[DIRECTIONS FOR THIS TASK]
Please rewrite as a numbered list only the rows between the lines holding "The height and width of the screenshot is (518, 748)." and "Open the messages chat", inclusive, leaving out any blank lines.

[DATA FOR THE TASK]
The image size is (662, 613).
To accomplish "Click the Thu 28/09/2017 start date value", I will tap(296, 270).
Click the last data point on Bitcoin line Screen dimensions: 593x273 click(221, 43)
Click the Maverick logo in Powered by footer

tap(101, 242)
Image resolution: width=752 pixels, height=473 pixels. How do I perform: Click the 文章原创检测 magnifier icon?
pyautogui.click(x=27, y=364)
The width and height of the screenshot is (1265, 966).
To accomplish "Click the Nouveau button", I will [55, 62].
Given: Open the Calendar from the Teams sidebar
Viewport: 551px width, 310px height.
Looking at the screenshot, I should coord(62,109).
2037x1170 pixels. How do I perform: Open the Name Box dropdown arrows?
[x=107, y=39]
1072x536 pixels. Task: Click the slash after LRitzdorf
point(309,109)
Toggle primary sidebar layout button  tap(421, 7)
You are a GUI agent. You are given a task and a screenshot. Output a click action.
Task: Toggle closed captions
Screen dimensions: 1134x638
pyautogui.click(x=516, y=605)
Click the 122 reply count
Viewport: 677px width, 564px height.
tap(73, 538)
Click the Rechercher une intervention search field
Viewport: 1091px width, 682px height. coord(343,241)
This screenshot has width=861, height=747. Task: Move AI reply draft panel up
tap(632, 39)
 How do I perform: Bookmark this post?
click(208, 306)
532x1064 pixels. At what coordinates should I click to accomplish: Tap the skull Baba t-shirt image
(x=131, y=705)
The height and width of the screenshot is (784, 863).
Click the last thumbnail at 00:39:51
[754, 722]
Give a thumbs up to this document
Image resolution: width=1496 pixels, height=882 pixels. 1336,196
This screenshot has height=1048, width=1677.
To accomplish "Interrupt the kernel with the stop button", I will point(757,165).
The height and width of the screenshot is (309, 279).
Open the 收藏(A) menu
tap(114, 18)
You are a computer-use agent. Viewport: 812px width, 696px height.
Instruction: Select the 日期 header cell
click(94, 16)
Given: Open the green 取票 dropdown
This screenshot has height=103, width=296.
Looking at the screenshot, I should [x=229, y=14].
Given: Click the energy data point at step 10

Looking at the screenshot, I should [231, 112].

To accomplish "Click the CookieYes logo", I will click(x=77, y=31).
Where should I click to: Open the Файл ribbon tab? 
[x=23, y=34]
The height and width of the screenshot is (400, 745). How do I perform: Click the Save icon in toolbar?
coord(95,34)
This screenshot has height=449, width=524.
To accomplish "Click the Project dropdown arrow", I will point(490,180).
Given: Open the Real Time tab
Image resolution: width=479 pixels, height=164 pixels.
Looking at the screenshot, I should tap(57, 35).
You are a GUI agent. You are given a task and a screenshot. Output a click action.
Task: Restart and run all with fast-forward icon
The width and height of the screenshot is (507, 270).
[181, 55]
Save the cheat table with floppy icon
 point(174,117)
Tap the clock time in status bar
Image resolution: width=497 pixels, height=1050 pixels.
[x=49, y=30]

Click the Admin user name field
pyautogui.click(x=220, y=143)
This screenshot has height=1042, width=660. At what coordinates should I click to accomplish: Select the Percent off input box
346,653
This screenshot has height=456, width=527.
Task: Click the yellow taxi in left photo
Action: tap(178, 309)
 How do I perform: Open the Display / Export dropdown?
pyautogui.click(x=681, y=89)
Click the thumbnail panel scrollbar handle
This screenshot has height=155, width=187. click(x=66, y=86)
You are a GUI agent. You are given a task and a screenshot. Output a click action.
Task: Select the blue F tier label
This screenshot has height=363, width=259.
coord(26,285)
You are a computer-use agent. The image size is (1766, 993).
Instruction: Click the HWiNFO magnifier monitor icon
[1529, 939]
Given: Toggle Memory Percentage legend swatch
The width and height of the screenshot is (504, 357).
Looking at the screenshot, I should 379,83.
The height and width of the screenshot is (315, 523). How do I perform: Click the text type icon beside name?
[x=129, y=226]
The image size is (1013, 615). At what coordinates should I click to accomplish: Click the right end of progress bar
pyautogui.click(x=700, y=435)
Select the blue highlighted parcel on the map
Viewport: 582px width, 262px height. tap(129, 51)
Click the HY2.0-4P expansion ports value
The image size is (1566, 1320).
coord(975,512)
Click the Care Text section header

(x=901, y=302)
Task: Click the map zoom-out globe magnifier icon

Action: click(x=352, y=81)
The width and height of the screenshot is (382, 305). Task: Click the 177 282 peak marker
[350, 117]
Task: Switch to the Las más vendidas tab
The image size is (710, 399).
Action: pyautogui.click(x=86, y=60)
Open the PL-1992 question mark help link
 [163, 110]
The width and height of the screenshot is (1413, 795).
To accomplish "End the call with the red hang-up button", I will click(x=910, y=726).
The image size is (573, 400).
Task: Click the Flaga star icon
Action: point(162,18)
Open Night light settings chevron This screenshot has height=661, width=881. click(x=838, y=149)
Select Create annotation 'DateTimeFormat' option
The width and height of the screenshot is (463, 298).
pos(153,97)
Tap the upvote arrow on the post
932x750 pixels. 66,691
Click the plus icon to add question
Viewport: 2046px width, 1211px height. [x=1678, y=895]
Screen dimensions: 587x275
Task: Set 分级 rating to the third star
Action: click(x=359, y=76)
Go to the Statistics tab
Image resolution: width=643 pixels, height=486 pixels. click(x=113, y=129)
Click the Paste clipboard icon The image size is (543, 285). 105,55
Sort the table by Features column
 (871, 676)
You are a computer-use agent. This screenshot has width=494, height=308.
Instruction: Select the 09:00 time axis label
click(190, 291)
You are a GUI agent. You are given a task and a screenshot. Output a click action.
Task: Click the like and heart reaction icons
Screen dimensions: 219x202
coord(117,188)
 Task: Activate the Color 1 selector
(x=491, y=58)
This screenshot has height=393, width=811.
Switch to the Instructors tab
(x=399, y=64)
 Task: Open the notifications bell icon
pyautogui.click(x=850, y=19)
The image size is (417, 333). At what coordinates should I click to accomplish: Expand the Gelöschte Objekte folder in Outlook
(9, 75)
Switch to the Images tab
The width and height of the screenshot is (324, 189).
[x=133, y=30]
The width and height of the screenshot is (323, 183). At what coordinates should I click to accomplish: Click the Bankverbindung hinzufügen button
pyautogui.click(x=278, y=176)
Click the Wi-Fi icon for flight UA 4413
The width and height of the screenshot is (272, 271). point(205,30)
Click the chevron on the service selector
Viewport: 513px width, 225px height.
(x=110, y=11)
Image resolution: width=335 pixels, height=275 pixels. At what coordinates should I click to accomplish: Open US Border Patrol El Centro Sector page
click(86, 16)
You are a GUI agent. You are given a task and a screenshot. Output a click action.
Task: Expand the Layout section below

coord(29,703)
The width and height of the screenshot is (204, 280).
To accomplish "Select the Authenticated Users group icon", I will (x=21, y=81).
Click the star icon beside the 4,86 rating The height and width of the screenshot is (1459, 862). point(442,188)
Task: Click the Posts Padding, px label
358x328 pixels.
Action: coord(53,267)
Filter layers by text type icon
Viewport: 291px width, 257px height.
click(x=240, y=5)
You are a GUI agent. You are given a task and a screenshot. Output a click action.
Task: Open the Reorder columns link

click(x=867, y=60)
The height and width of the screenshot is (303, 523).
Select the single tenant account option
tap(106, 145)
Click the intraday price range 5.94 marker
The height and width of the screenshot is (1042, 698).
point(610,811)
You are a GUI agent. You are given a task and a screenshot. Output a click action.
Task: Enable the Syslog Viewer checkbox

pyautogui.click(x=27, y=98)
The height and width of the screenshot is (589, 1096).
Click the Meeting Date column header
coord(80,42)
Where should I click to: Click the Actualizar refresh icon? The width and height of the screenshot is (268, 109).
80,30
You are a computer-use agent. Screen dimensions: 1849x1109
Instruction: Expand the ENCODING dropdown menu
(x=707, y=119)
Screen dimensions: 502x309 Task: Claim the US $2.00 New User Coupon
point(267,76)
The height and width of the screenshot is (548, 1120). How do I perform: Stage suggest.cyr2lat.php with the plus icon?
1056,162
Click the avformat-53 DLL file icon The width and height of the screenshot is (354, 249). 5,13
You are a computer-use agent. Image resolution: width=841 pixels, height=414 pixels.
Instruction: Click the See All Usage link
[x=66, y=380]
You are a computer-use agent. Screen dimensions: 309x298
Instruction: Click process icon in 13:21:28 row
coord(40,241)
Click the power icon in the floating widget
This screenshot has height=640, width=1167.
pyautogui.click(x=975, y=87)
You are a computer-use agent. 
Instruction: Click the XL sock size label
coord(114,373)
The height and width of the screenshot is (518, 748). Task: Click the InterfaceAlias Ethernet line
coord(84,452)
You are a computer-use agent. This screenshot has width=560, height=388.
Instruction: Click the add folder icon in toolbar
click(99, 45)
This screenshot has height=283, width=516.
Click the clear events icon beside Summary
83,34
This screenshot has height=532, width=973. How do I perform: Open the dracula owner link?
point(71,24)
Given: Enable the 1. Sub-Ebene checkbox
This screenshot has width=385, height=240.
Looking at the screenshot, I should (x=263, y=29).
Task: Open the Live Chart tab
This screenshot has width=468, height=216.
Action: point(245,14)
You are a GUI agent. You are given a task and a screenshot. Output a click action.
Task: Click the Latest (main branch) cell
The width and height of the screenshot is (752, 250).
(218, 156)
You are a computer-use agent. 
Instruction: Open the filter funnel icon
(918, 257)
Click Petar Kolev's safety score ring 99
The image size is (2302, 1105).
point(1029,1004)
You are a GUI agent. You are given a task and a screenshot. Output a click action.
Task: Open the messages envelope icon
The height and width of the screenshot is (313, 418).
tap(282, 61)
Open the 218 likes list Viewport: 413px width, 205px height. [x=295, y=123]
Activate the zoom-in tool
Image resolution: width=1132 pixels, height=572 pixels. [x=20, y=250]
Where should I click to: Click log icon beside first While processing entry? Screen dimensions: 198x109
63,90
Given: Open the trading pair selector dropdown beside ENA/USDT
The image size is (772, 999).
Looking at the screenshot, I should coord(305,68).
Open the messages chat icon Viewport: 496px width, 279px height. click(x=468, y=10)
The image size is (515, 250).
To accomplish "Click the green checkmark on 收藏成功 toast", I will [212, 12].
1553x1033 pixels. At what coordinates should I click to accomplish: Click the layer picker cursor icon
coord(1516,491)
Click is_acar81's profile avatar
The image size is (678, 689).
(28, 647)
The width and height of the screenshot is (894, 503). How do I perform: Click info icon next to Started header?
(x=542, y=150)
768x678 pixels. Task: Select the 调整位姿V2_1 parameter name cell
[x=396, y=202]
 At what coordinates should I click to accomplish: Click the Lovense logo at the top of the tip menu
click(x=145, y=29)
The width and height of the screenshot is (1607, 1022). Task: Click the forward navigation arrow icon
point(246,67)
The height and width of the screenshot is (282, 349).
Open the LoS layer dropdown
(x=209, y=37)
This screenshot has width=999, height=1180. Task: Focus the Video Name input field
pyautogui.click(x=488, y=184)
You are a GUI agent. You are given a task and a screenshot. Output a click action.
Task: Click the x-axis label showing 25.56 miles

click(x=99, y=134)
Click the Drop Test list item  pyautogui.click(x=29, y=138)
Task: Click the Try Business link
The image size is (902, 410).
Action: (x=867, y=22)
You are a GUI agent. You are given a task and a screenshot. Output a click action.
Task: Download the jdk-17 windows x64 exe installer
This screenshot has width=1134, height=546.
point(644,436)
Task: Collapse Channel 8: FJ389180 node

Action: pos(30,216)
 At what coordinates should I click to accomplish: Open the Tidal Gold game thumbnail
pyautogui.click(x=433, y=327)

[EXERCISE ANSWER]
1. The height and width of the screenshot is (518, 748). Task: Click the InterfaceAlias Ethernet line
2. coord(84,452)
3. You are a computer-use agent. This screenshot has width=560, height=388.
4. Instruction: Click the add folder icon in toolbar
5. click(99, 45)
6. This screenshot has height=283, width=516.
7. Click the clear events icon beside Summary
8. 83,34
9. This screenshot has height=532, width=973. How do I perform: Open the dracula owner link?
10. point(71,24)
11. Given: Enable the 1. Sub-Ebene checkbox
12. This screenshot has width=385, height=240.
13. Looking at the screenshot, I should (x=263, y=29).
14. Task: Open the Live Chart tab
15. This screenshot has width=468, height=216.
16. Action: point(245,14)
17. You are a GUI agent. You are given a task and a screenshot. Output a click action.
18. Task: Click the Latest (main branch) cell
19. The width and height of the screenshot is (752, 250).
20. (218, 156)
21. You are a computer-use agent. 
22. Instruction: Open the filter funnel icon
23. (918, 257)
24. Click Petar Kolev's safety score ring 99
25. The image size is (2302, 1105).
26. point(1029,1004)
27. You are a GUI agent. You are given a task and a screenshot. Output a click action.
28. Task: Open the messages envelope icon
29. The height and width of the screenshot is (313, 418).
30. tap(282, 61)
31. Open the 218 likes list Viewport: 413px width, 205px height. [x=295, y=123]
32. Activate the zoom-in tool
33. Image resolution: width=1132 pixels, height=572 pixels. [x=20, y=250]
34. Where should I click to: Click log icon beside first While processing entry? Screen dimensions: 198x109
35. 63,90
36. Given: Open the trading pair selector dropdown beside ENA/USDT
37. The image size is (772, 999).
38. Looking at the screenshot, I should coord(305,68).
39. Open the messages chat icon Viewport: 496px width, 279px height. click(x=468, y=10)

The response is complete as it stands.